At home, we have a backyard where we hung our clothes. When there is a lot of sunlight in the day and you collect the clothes at the right time, the clothes feels soft and has a strange chemical-like smell. (Or maybe that’s just our soap…)
Back when I was in Singapore, I didn’t have a lot of space to hang my laundry. In the tall rise HDB (Housing Development Board) flats, I either hung them inside or outside where most of the times the clothes are shaded. Wind-dried clothes just aren’t as good as sun-dried ones.
While travelling, my only option for laundry was to handwash them in the hostel bathroom sink and hang them from the laundry rope I tied to the under-bad planks of the upper bunk. The clothes dried reluctantly in dorms but I still wore them because they were my only 5 (or is it 6?) garments I have with me.
Only twice in the entire trip did I “splurge” in laundry when I sent them to the cleaner’s in Arequipa. I even had to shop for the cheapest laundress. When I spilled my laundered clothes onto my bed, I was delighted at how clean they were and I might have waltzed with my jeans for a bit.
Good Chinese food
I always thought that I was very open about food and wasn’t a food snob when it comes to how “authentic” a dish is. But right before I was flying to Hong Kong, I started vividly imagining all the Chinese food I would get to eat. I would space out on the bus or even at a restaurant and see plates of rice with crispy pork, noodle soups (Peru doesn’t do good noodle soup).

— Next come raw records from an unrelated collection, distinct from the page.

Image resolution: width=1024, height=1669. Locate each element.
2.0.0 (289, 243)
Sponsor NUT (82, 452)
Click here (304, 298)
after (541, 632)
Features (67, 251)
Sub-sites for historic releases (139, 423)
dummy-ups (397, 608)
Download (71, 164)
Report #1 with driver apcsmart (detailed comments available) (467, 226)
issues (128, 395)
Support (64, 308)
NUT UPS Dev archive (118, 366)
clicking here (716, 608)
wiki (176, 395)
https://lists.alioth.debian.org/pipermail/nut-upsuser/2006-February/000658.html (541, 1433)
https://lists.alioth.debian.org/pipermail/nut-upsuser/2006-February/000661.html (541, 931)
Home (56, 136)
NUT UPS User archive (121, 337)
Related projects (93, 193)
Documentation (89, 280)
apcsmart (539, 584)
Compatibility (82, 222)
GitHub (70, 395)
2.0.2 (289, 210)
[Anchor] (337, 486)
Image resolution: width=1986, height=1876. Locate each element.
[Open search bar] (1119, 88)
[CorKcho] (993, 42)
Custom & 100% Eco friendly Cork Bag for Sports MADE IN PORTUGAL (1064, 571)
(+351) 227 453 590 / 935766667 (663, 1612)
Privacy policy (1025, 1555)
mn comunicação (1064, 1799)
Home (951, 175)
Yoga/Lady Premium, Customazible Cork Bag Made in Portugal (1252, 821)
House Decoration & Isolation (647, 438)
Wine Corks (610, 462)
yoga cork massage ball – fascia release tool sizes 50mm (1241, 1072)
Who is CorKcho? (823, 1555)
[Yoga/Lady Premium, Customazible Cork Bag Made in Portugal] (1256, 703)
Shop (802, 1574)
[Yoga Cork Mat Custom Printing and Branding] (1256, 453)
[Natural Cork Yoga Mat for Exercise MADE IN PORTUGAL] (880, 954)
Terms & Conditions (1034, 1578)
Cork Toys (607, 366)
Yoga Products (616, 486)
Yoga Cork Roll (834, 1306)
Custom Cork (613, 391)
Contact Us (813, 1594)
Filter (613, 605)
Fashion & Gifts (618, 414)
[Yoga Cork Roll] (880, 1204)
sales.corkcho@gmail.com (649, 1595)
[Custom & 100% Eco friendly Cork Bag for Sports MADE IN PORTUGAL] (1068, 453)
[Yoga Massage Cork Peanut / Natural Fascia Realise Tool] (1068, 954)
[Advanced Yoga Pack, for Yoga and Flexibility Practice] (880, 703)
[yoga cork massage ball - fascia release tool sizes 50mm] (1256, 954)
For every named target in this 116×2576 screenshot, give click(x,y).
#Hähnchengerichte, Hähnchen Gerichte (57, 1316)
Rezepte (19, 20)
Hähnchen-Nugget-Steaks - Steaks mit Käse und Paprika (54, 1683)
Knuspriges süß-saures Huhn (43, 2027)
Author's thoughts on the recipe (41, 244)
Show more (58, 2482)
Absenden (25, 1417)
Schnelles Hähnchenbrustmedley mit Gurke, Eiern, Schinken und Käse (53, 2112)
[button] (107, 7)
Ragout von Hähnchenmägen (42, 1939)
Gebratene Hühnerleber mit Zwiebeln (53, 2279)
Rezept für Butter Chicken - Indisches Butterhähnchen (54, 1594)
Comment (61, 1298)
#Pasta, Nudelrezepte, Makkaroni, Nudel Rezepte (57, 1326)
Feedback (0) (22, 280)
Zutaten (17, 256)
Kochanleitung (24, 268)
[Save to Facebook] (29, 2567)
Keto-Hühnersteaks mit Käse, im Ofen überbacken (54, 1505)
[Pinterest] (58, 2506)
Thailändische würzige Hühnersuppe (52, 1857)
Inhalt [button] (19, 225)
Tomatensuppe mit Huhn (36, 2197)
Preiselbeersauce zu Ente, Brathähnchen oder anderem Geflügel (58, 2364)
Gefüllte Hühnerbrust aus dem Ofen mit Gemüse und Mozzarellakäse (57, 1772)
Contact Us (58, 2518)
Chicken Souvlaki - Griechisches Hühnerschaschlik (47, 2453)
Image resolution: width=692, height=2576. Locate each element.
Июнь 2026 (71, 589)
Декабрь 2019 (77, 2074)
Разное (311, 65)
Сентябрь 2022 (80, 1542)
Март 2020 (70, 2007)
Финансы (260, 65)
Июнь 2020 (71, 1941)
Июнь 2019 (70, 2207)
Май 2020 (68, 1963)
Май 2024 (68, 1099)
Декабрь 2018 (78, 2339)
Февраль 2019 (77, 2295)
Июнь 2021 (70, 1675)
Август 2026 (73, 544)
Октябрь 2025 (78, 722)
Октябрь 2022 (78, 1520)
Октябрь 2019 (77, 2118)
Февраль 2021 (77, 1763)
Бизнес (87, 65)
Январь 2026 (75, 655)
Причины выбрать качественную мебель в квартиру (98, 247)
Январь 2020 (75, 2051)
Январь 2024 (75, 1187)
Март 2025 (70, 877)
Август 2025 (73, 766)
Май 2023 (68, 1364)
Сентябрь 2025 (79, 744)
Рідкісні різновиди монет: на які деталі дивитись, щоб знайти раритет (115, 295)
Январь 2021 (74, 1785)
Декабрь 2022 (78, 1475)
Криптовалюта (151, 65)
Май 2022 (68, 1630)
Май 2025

While the food choices back home aren’t as much as in Hong Kong, I enjoy eating all the food that are familiar to me and visit new places.
Driving and having a car
In Singapore, I didn’t need a car to travel. The public transport is so perfect that I didn’t even have to take taxis much. I love that part.
However, not every place I went to during the trip had good public transport so I walked a lot. A lot. I didn’t rent any cars on the road because I cannot afford to splurge when taking buses are a lot cheaper and safer.
Here back home, we need a car to get anywhere. I’ve forgotten how nice it is that you don’t need to walk a whole kilometer because you don’t have door-to-door transportation. I could get used to this.
I didn’t get to see a lot of my parents when I was working. A phone call here and there doesn’t really match seeing them face-to-face.
Recently, I think I’ve been seeing them a little bit too much because we are starting to get on each other’s nerves.